#### WRITTEN PROBLEM:
Copy the data word for word, starting with the line that contains "Zoom in with the plus button" and going through the line that contains "will (468, 613).", both included.

#### Dataset records:
>> begin

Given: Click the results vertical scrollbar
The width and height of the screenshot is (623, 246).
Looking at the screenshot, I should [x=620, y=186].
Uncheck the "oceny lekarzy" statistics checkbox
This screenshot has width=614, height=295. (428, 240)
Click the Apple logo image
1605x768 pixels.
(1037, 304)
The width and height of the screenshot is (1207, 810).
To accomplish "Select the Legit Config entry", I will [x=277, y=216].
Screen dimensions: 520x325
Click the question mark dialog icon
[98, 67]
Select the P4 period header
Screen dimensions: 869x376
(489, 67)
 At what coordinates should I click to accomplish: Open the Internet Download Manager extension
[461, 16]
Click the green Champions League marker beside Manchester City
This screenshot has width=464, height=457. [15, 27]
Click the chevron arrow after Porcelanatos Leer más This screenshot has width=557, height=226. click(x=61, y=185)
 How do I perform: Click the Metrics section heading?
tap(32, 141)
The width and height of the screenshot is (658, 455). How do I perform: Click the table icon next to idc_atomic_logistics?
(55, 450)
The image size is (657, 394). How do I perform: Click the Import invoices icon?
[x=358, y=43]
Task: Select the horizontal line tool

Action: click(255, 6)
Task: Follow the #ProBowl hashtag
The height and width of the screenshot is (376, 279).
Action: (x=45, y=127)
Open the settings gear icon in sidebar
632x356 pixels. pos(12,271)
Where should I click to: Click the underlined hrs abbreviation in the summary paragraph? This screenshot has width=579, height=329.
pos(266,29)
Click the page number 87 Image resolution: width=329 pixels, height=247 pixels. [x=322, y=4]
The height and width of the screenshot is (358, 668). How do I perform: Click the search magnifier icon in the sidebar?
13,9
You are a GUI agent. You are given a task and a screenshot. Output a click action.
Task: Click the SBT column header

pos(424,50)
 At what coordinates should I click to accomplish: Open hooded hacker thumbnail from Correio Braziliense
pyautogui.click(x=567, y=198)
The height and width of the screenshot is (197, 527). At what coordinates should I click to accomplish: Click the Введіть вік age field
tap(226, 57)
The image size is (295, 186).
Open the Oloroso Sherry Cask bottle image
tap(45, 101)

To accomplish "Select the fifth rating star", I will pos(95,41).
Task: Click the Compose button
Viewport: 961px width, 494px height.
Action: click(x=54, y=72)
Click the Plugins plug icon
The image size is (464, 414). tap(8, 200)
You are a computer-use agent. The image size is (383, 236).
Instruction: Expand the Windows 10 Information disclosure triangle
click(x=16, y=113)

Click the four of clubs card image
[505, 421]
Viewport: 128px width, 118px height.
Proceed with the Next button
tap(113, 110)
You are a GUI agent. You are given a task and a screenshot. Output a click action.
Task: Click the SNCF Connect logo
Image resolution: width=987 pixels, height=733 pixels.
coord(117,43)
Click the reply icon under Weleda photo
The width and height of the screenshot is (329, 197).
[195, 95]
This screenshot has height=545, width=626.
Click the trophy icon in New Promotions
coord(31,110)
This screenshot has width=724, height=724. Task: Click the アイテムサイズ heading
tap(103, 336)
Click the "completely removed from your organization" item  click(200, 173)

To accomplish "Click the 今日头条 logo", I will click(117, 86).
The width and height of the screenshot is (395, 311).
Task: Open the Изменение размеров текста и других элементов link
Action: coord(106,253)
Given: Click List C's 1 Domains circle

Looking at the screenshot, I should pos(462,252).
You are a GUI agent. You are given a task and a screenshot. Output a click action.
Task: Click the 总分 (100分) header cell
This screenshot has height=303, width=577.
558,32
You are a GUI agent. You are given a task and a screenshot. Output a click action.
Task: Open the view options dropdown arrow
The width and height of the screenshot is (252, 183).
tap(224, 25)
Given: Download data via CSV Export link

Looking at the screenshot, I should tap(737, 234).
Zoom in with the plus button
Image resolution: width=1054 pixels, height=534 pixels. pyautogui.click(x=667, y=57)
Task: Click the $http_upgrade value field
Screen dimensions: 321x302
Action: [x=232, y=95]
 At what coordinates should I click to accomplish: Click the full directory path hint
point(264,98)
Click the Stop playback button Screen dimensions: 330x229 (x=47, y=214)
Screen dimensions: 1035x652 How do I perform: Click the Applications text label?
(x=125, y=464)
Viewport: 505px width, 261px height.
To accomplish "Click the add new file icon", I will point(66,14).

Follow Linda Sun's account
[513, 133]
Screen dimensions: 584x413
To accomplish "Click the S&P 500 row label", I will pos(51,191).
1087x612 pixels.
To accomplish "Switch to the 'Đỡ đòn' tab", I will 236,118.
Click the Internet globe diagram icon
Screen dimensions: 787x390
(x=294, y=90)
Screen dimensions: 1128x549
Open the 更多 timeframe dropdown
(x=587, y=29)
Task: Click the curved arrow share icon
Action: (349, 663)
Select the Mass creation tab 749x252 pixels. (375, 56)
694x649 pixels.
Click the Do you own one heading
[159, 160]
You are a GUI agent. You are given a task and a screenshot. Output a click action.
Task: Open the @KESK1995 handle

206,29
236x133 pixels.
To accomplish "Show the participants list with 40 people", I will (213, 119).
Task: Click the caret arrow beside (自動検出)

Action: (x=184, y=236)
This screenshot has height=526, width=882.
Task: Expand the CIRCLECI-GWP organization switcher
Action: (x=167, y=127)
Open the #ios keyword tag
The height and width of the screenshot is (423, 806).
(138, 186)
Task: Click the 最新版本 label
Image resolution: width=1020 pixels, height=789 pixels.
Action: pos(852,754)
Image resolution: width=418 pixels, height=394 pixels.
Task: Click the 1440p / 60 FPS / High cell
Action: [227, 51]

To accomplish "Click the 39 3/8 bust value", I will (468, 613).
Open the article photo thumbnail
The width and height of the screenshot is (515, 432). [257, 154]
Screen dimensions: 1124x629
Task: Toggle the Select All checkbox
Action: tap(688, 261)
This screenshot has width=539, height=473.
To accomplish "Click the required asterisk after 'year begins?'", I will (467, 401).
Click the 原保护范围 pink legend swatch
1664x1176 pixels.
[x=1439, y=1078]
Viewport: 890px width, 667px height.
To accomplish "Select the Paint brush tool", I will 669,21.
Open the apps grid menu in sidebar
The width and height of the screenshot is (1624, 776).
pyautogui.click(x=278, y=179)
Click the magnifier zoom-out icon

>> end

#### ANSWER FOR THE TASK:
Zoom in with the plus button
Image resolution: width=1054 pixels, height=534 pixels. pyautogui.click(x=667, y=57)
Task: Click the $http_upgrade value field
Screen dimensions: 321x302
Action: [x=232, y=95]
 At what coordinates should I click to accomplish: Click the full directory path hint
point(264,98)
Click the Stop playback button Screen dimensions: 330x229 (x=47, y=214)
Screen dimensions: 1035x652 How do I perform: Click the Applications text label?
(x=125, y=464)
Viewport: 505px width, 261px height.
To accomplish "Click the add new file icon", I will point(66,14).

Follow Linda Sun's account
[513, 133]
Screen dimensions: 584x413
To accomplish "Click the S&P 500 row label", I will pos(51,191).
1087x612 pixels.
To accomplish "Switch to the 'Đỡ đòn' tab", I will 236,118.
Click the Internet globe diagram icon
Screen dimensions: 787x390
(x=294, y=90)
Screen dimensions: 1128x549
Open the 更多 timeframe dropdown
(x=587, y=29)
Task: Click the curved arrow share icon
Action: (349, 663)
Select the Mass creation tab 749x252 pixels. (375, 56)
694x649 pixels.
Click the Do you own one heading
[159, 160]
You are a GUI agent. You are given a task and a screenshot. Output a click action.
Task: Open the @KESK1995 handle

206,29
236x133 pixels.
To accomplish "Show the participants list with 40 people", I will (213, 119).
Task: Click the caret arrow beside (自動検出)

Action: (x=184, y=236)
This screenshot has height=526, width=882.
Task: Expand the CIRCLECI-GWP organization switcher
Action: (x=167, y=127)
Open the #ios keyword tag
The height and width of the screenshot is (423, 806).
(138, 186)
Task: Click the 最新版本 label
Image resolution: width=1020 pixels, height=789 pixels.
Action: pos(852,754)
Image resolution: width=418 pixels, height=394 pixels.
Task: Click the 1440p / 60 FPS / High cell
Action: [227, 51]

To accomplish "Click the 39 3/8 bust value", I will (468, 613).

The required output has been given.